John Goerzen <jgoerzen@complete.org> writes:
> On Tue, Jun 06, 2006 at 07:43:10PM -0700, Russ Allbery wrote:

>> I think I lost a thread of the argument here.  How does the acceptance
>> into non-free of a package by the ftp-masters commit SPI to a legally
>> binding agreement?

> The first paragraph of the license linked to by the original
> announcement:

> SUN MICROSYSTEMS, INC. ("SUN") IS WILLING TO LICENSE THE JAVA PLATFORM
> STANDARD EDITION DEVELOPER KIT ("JDK" - THE "SOFTWARE") TO YOU ONLY
> UPON THE CONDITION THAT YOU ACCEPT ALL OF THE TERMS CONTAINED IN THIS
> LICENSE AGREEMENT (THE "AGREEMENT").  PLEASE READ THE AGREEMENT
> CAREFULLY.  BY INSTALLING, USING, OR DISTRIBUTING THIS SOFTWARE, YOU
> ACCEPT ALL OF THE TERMS OF THE AGREEMENT.

> I'd say we pretty clearly are distributing the software.  

You believe that it's pretty clear that *SPI* is distributing the
software?  Could you trace your reasoning here?
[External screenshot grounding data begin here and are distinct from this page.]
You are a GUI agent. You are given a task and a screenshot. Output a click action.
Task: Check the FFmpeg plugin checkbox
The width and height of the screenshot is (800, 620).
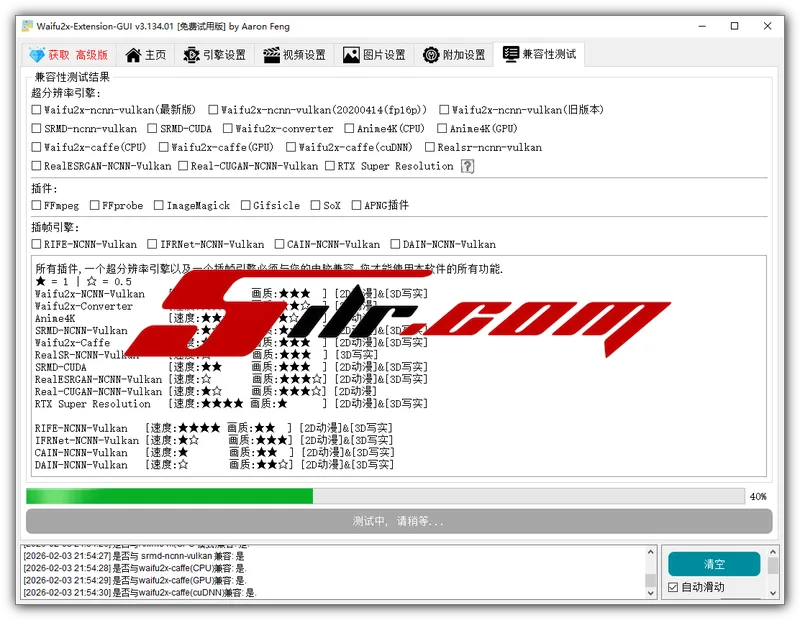37,205
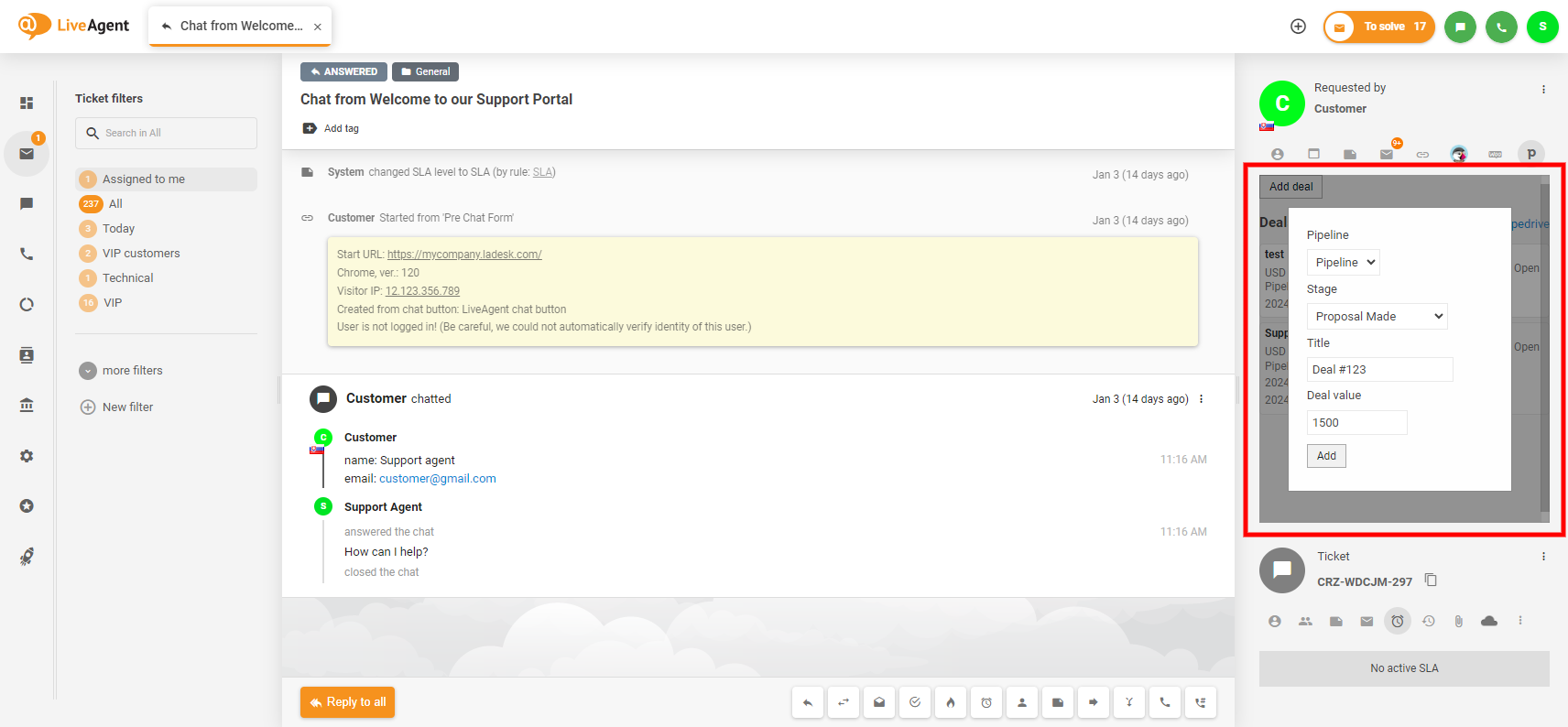Copy ticket ID CRZ-WDCJM-297
1568x727 pixels.
click(x=1431, y=581)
> It seems that we've got one of two pretty bad situations:

> 1) That the ftp-masters somehow do have legal authority to do this,
>    and have just bound SPI to indemnify Sun without SPI even realizing
>    it

> 2) That the ftp-masters lack the legal authority to do this, in which
>    case Debian (and by extension, SPI) is in violation of the Sun
>    copyright on Java by distributing it outside the terms of a valid,
>    in-force license

I and several other people have been saying for some time on this thread
that the actual situation is:

 3) SPI has no legal liability for the actions of the ftp-masters.  That
    legal liability is born by the ftp-masters themselves and possibly
    by the mirror operators who carry the software in question.
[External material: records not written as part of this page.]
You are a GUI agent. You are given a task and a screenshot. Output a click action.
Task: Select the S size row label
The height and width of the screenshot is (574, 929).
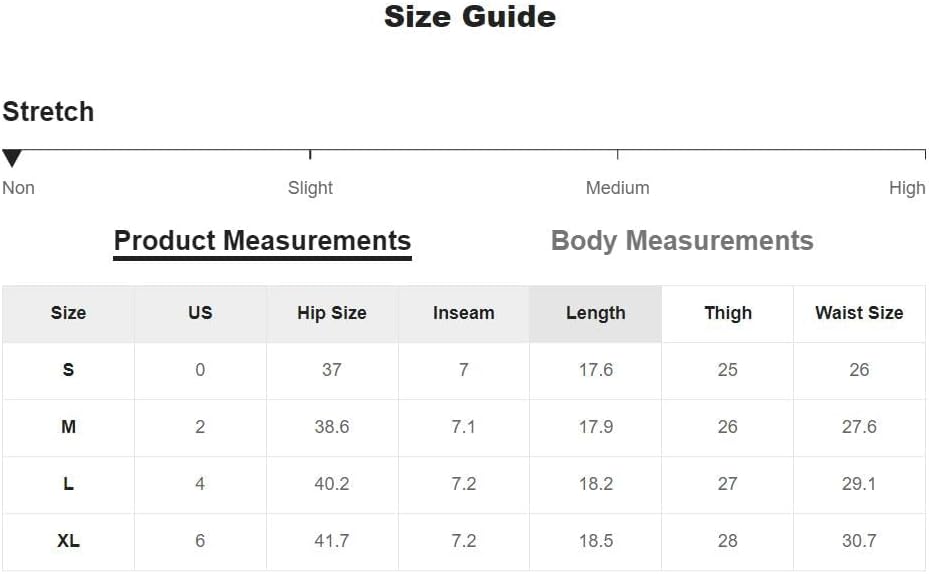68,370
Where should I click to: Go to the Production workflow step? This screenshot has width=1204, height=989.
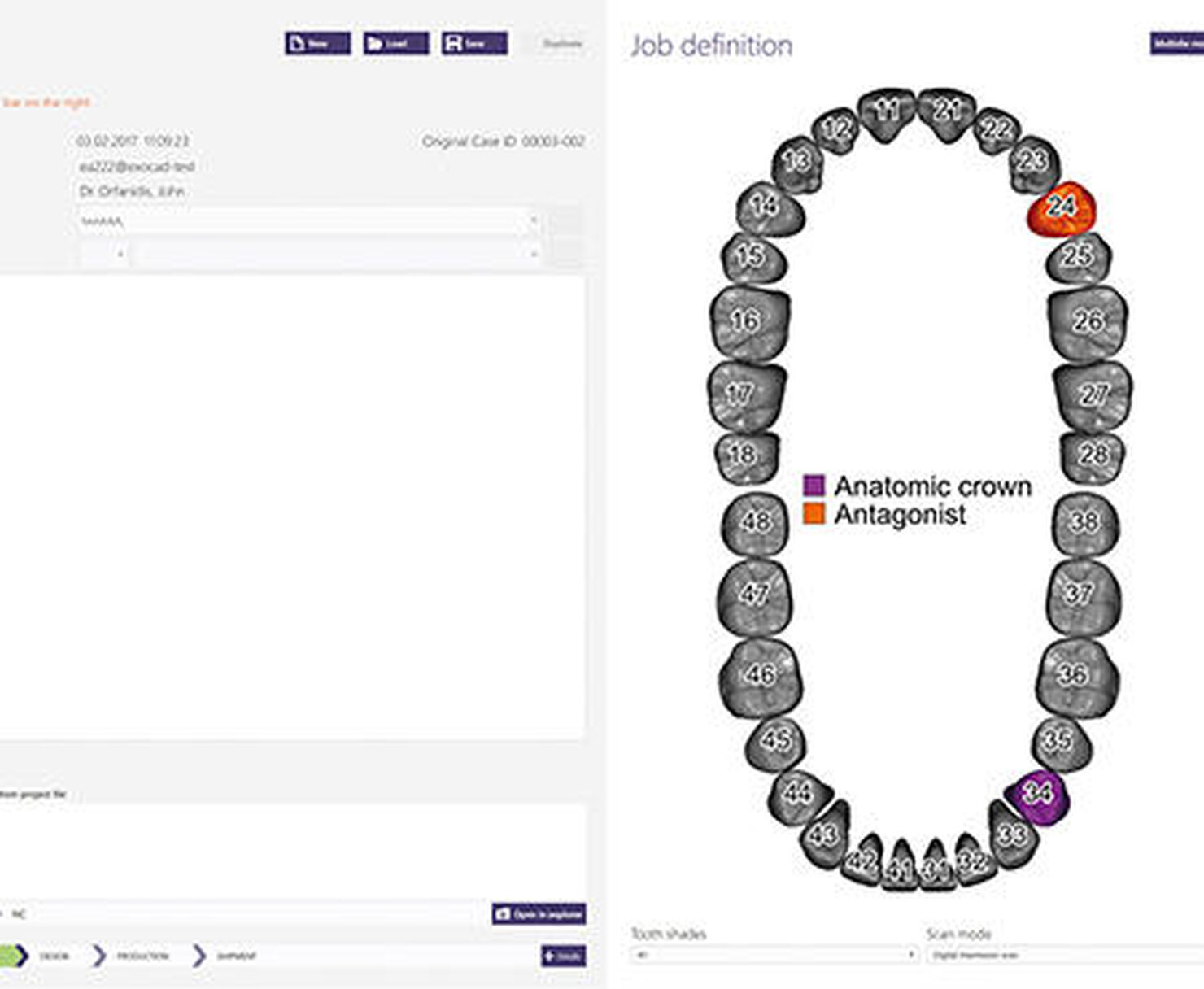coord(142,956)
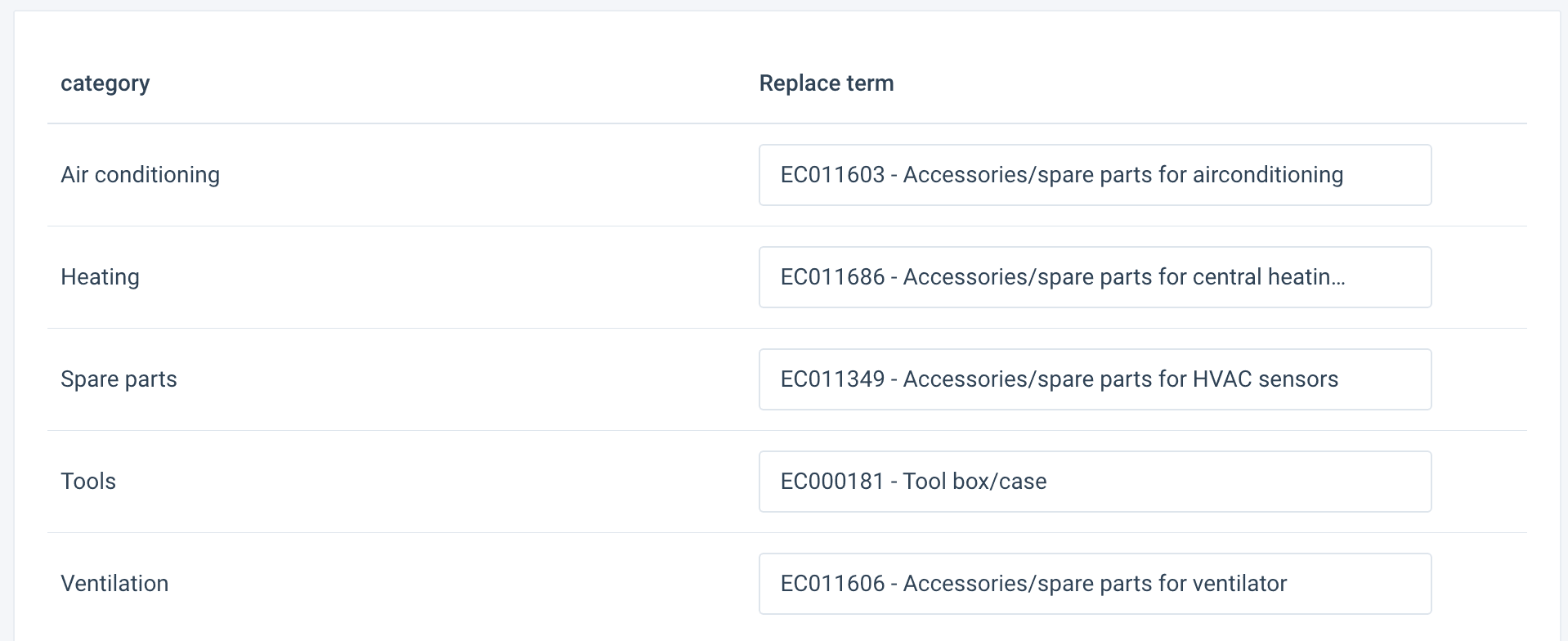Click the 'Accessories/spare parts for airconditioning' text

tap(1122, 175)
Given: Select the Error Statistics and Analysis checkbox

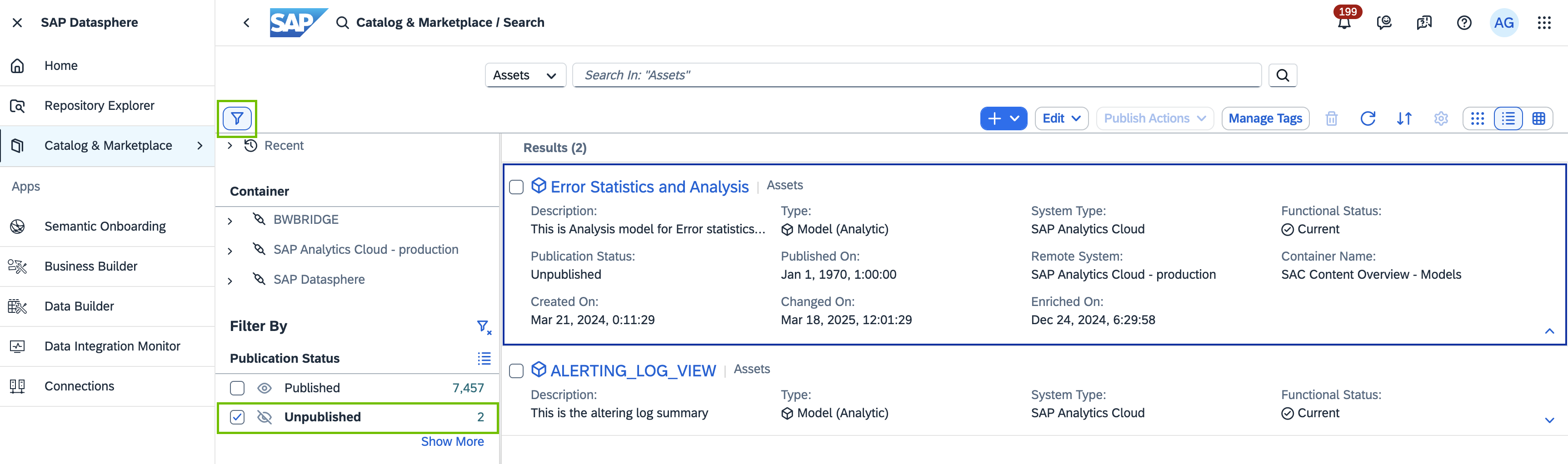Looking at the screenshot, I should [516, 188].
I still haven't seen anything that changes my opinion there.  Now, if I
were the ftp-masters, I'd be very uncomfortable with that and would really
prefer to have a liability shield for my actions, but that's really up to
them.

> If Debian is violating a license, what is the target for a copyright
> holder lawsuit?

*Debian* does not exist as an entity, which means that the only legitimate
legal target for such a lawsuit would be the legal entity that performed
the action.  Given, as you have said, the ftp-masters are not officers of
SPI or acting on behalf of SPI, it seems pretty clear that the buck would
stop with them.

> Perhaps it is the individual ftp-masters, but I don't think that SPI is
> very far removed from this picture.  And of course, if you're some
> MegaCorp, you could just sue everyone in sight, just to be sure.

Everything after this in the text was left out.